%%
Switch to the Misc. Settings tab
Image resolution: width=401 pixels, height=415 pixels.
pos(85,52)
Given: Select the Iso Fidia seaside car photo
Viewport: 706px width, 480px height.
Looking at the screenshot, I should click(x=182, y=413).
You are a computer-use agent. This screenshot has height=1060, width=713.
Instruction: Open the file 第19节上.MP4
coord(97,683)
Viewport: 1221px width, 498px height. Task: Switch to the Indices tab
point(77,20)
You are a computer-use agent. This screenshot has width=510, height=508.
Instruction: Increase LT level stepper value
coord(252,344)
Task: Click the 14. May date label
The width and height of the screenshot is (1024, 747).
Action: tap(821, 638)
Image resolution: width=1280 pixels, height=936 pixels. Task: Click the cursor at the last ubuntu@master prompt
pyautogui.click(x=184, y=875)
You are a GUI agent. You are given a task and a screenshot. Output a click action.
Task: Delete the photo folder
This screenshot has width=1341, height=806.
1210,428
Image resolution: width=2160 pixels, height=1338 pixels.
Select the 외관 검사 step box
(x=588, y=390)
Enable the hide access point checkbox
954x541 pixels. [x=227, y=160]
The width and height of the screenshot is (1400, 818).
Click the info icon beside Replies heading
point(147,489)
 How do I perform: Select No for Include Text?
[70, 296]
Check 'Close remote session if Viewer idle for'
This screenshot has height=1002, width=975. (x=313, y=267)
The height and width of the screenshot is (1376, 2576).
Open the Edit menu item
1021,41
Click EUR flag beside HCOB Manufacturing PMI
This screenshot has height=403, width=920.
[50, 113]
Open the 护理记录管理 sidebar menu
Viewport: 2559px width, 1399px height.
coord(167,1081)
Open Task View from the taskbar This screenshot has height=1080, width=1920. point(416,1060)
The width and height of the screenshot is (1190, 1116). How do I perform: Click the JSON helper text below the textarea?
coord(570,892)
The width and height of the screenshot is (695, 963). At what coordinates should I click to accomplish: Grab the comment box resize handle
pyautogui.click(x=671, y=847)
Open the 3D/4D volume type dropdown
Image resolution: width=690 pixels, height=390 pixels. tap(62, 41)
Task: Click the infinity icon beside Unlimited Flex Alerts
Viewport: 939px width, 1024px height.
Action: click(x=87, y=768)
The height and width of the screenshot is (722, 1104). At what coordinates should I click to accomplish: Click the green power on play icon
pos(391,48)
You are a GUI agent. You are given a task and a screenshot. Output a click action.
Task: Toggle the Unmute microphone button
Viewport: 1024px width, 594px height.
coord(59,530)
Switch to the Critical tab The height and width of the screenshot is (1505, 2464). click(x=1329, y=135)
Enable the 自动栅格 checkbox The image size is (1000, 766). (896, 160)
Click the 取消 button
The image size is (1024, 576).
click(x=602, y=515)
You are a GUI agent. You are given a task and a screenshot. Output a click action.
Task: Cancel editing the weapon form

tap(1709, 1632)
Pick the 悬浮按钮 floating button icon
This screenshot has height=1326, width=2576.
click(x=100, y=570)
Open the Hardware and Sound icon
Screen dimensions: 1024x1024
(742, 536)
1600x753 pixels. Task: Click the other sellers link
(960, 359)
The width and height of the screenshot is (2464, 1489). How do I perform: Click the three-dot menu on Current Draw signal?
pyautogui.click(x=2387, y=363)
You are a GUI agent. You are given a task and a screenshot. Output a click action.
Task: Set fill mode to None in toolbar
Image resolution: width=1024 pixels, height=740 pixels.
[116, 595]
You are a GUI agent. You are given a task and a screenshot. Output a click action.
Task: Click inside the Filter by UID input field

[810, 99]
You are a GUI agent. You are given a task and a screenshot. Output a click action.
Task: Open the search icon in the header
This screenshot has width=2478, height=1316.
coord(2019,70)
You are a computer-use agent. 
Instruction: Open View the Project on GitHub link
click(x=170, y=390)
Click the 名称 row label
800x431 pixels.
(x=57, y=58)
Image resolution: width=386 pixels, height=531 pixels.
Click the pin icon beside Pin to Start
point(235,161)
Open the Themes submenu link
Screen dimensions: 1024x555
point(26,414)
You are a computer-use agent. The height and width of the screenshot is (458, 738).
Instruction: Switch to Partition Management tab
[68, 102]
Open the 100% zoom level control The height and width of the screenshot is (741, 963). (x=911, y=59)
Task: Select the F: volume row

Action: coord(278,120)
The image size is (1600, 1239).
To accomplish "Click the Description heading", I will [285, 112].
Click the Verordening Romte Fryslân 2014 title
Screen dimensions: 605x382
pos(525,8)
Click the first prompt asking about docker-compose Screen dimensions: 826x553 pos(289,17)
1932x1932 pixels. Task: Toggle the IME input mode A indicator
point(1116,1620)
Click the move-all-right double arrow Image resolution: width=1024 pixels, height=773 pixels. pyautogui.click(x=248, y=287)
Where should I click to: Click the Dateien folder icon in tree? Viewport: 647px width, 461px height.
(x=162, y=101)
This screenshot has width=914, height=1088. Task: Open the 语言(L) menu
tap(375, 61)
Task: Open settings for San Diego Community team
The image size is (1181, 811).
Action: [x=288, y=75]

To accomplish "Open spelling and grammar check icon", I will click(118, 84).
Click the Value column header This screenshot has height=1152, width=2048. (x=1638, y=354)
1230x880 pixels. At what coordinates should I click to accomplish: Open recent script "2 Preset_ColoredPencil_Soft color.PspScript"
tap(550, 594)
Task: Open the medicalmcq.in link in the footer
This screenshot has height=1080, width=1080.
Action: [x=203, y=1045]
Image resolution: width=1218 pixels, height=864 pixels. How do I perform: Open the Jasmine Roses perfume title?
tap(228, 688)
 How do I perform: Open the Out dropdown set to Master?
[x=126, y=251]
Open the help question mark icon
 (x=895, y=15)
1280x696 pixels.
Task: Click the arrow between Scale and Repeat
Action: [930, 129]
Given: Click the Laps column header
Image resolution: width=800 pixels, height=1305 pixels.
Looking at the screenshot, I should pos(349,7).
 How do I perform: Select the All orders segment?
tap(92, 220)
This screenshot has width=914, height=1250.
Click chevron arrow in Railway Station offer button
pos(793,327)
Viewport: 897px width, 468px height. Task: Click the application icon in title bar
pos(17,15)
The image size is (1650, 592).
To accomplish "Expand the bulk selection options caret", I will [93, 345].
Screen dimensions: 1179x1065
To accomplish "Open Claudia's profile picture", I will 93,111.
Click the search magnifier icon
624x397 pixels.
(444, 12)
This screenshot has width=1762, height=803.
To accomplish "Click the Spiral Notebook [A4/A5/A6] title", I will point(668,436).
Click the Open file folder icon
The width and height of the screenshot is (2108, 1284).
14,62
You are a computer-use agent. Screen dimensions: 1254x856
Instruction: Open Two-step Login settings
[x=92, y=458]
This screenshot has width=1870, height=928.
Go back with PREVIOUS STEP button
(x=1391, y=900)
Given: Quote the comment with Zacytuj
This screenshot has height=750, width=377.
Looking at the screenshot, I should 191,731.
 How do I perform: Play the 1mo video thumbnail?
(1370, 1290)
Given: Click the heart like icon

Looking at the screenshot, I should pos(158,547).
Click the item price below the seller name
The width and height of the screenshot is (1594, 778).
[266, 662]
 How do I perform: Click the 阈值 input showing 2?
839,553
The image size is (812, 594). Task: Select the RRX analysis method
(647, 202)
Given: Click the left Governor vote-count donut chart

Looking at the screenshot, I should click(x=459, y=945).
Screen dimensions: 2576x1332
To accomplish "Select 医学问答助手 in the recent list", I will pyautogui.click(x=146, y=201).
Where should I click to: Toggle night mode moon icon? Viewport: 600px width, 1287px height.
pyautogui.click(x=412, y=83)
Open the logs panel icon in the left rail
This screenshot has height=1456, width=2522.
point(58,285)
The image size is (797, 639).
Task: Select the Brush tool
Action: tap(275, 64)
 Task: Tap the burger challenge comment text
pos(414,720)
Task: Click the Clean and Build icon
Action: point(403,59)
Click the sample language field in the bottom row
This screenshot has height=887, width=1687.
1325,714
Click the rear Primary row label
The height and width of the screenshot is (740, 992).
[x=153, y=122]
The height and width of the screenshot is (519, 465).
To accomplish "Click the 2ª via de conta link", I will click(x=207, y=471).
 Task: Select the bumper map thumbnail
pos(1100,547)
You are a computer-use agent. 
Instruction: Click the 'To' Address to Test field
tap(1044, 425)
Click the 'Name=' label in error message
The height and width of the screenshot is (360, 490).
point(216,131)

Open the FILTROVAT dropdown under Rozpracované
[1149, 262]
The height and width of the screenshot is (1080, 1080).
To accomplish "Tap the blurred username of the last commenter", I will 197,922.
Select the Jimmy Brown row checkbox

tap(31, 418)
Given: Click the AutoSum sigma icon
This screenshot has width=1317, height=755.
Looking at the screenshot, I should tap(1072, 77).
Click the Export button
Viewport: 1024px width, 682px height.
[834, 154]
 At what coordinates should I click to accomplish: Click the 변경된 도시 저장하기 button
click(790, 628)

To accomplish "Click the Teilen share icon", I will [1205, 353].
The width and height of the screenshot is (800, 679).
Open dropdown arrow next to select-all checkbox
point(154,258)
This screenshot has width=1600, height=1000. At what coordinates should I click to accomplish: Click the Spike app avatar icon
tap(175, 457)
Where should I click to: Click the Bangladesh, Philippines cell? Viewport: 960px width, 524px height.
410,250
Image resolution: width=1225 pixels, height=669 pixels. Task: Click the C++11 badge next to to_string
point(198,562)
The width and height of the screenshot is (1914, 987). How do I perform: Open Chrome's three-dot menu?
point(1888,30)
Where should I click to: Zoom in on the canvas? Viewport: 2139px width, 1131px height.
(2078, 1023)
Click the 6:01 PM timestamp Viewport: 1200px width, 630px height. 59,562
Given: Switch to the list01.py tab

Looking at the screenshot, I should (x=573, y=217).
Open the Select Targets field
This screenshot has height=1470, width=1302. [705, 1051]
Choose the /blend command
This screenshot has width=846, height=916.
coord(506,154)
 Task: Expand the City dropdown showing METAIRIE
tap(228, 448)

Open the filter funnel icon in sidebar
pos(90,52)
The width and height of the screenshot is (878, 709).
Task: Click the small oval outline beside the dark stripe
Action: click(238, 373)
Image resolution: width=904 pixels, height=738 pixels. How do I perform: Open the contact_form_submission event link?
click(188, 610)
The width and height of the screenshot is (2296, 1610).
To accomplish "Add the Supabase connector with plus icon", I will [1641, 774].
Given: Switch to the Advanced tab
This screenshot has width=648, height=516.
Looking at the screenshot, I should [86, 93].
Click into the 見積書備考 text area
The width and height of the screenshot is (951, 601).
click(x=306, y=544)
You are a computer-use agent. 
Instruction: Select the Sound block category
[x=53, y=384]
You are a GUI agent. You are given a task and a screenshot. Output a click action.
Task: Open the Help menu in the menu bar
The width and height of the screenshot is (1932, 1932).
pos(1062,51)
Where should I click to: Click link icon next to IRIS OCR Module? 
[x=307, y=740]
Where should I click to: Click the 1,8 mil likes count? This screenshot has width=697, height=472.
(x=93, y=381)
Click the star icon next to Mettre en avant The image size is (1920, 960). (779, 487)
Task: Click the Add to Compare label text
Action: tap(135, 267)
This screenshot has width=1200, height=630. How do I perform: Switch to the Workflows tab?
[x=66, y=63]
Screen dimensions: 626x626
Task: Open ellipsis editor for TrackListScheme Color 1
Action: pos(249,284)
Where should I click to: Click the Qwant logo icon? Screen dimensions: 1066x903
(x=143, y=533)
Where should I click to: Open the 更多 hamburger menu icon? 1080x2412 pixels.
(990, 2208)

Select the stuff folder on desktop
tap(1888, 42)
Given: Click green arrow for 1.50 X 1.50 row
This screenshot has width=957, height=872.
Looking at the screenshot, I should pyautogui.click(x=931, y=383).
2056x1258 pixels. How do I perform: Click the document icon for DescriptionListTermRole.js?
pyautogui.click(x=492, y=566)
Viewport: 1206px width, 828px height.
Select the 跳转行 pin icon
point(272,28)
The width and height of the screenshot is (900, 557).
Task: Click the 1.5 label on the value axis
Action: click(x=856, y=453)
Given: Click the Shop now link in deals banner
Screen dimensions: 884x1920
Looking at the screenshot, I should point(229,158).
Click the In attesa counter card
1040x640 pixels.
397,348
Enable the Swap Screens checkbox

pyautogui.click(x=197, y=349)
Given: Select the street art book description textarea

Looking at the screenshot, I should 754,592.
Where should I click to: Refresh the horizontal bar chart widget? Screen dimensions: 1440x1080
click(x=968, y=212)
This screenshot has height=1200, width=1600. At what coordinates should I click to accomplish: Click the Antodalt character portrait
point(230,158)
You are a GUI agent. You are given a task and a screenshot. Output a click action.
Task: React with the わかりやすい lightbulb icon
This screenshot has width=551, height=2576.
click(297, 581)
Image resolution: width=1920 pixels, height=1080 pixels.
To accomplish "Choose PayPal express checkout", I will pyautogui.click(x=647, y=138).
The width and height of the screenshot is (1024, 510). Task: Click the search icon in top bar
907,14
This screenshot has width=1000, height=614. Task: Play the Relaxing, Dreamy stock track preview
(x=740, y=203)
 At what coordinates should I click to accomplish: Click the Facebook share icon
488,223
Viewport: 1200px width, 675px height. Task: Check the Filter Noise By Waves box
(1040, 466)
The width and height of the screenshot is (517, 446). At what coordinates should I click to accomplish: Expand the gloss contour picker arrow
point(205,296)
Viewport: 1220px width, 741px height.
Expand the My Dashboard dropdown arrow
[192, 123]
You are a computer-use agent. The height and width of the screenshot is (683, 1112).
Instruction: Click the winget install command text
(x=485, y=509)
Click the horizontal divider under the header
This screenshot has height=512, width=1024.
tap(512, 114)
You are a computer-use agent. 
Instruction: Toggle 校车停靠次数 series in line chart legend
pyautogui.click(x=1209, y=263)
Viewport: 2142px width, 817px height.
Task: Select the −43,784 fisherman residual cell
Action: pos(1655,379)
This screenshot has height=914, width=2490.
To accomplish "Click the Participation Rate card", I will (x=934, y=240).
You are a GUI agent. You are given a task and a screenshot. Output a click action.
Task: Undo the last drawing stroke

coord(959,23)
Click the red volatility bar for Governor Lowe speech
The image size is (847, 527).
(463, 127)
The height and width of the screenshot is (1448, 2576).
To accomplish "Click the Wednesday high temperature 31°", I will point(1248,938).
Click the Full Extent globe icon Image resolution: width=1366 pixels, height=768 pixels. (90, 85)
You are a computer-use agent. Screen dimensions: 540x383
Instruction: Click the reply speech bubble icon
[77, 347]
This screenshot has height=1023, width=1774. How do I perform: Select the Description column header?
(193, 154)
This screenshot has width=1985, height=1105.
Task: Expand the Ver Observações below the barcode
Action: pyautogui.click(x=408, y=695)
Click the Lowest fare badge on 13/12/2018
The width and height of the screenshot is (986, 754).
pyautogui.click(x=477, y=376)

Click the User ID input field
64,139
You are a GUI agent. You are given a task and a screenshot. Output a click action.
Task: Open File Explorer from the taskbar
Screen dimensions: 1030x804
%%
:: YOUR INSTRUCTIONS ::
Report every line of the material above that contains the word "share", treating case as significant.

:: EXERCISE OUTPUT ::
To accomplish "Click the Teilen share icon", I will [1205, 353].
 At what coordinates should I click to accomplish: Click the Facebook share icon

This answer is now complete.